Mike O'Risal's Avatar Jump to comment 5 by Mike O'Risal

The cordycepioid fungi are among the most interesting organisms on the planet in several ways, IMO. The genus has undergone a lot of revision lately (it turned out to be several genera, some of which have been grouped systematically into entire new families!), but I believe the one mentioned in this article is still among the "true" Cordyceps, which would place it phylogenetically not too far from the genus Claviceps. The best known member of that genus, C. purpurea, is the source of LSD... which may explain a bit about how the Cordyceps sp. alters the behavior of its host.

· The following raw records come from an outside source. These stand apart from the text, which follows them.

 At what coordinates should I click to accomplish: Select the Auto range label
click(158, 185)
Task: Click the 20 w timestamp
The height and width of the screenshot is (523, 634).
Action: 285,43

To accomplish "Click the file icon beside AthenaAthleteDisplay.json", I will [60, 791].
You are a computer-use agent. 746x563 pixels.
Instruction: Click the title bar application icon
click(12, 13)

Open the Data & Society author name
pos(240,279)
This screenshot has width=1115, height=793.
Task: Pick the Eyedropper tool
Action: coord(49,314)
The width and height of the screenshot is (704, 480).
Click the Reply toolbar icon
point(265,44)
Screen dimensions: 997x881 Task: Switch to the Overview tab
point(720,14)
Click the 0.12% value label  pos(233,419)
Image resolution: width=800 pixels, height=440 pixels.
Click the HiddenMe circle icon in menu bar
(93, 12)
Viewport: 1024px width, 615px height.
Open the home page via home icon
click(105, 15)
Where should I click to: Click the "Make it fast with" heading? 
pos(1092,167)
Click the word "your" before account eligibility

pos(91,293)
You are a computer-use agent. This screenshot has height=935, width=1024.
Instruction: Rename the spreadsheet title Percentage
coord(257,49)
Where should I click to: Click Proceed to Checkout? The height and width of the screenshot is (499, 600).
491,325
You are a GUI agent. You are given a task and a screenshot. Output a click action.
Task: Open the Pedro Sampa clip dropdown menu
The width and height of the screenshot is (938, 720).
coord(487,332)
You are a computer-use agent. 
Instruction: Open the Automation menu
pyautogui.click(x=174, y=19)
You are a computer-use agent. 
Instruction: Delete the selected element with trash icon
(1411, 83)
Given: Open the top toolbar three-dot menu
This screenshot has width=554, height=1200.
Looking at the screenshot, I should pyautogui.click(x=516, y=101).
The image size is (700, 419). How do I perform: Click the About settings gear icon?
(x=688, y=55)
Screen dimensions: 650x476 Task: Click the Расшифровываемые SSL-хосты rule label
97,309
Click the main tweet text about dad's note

Another clade that used to be in the genus has been split out into the genus Elaphocordyceps and they offer some intriguing evidence of relatively recent evolution (see Nikoh, N and T Fukatsu. 2000. Interkingdom Host Jumping Underground: Phylogenetic Analysis of Entomoparasitic Fungi of the Genus Cordyceps. Molecular Biology and Evolution. 17:629-638). In brief, at some point in the not-too-distant evolutionary past, several of these fungi were parasites of cicada nymphs, but their descendants made the leap to a sort of truffle that has a similar lifestyle to the insects. Interkingdom host switching is pretty rare, but molecular investigation has backed up Nikoh and Fukatsu's findings.

Lots more on these fascinating critters can be found at mycologist Joey Spatafora's excellent site, An Electronic Monograph of Cordyceps and Related Fungi.